Hi my brother has spent the last few weeks working in switzerland and has just been told by o2 that his phone bill is €6000.

Apparently he downloaded an album off iTunes and this is what has cost so much - he thought he was connected to the wifi network but wasnt so it was the data roaming charges that are so expensive.

In fairness to o2 they said it seems ridiculous that one transaction can cost so much and they are going to look into it but I am just wondering if this has ever happened anyone else. There is just absolutely no way he can afford to pay this bill. He is on a plan with o2 that normally costs €60 a month!!

Thanks


----------



## Guest105 (23 Apr 2011)

Tml - I am very sorry to hear this your brother must be so worried.

This is something that is so easily done and people would need to be very careful especially if they are on bill pay to ensure that they are connected to the wi-fi network when on the internet and not to their service provider.

It happened to my friend a few weeks past, she has vodafone wifi in the house but when she was using her wifi enabled phone she accidently went on to vodafone live. At the end of the month she noticed her high bill and became aware of her mistake when she contacted vodafone. In fairness to them they refunded her the money and they also disconnected vodafone live from her phone so she wouldn't make the same mistake in the future. 

I am not sure about your brother I hope for his sake O2 are lenient with him, he was roaming and they are very specific terms and conditions attached to this.


----------



## gipimann (23 Apr 2011)

Was there not an agreement by the mobile phone service providers to cap the spending on data charges while roaming?   Once spending reached the limit, the customer had to authorise ongoing charges (so at least was aware of what was being spent).

Here's some info from O2's site on it:

[broken link removed]

Did your brother get the warning texts at any stage?  Did he authorise ongoing data roaming?


----------



## gebbel (23 Apr 2011)

Never heard the likes of it.

O2 would be within their rights to pursue this, as claiming ignorance about whether or not he was using wifi is irrelevant.

However I can't see them doing this, but your brother better be prepared for the biggest bill he ever had.

Let us know the outcome.


----------



## tml (23 Apr 2011)

Thanks for the replies, to answer some of the questions no he never received any warning texts about his data usage until the damage was already done and he got a txt telling him his data usage had been restricted. he rang them as soon as he got home this morning to find out what was happening.

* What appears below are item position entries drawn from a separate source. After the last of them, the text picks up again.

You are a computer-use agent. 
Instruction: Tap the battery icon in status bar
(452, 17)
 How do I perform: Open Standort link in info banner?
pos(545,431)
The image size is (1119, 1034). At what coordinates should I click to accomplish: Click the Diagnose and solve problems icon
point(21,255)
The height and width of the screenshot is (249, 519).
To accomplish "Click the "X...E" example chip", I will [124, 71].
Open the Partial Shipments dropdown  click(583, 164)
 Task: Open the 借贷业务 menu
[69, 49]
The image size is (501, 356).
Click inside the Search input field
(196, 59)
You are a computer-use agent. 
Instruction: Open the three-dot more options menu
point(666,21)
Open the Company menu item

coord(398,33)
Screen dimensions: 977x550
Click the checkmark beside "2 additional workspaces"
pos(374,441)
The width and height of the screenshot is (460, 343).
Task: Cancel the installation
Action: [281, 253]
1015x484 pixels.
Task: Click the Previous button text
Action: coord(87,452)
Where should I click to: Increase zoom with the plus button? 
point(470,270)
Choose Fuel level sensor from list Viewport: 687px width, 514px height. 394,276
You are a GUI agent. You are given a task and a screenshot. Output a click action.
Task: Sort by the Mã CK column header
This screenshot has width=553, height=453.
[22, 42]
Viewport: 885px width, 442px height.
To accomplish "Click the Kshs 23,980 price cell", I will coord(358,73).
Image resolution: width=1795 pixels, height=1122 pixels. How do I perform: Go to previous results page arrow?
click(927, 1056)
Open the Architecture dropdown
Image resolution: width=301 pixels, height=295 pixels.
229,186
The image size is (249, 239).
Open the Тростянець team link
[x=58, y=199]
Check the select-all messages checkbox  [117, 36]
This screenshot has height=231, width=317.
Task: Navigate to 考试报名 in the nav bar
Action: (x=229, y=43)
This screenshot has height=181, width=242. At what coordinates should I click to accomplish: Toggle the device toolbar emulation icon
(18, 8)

Like that he expected a bill of a few hundred euro but not 6 grand!!

Apparently the data roaming cap only applies to EU countries and not Switzerland.

I will let you know when o2 get back to him next week, as I said before there is no way he can pay the bill, he is 22 and lives at home, just finishing off his apprenticeship so literally hasnt a penny!!


----------



## tml (27 Apr 2011)

Just an update on this, o2 have agreed to write off 90% off the bill so he has to pay €600 now instead of €6000 - thats the most expensive album he has ever bought!!


----------



## Brendan Burgess (27 Apr 2011)

I think that is a painful, but fair result. 

Brendan


----------



## horusd (27 Apr 2011)

tml said:


> Just an update on this, o2 have agreed to write off 90% off the bill so he has to pay €600 now instead of €6000 - thats the most expensive album he has ever bought!!


 

Great result tml, but I find the fact that any phone company could ever have justified charging the initial 6k for what was effectively a phonecall  of an hour or so within Europe incredible. Even 600 is an awful lot of dosh.


----------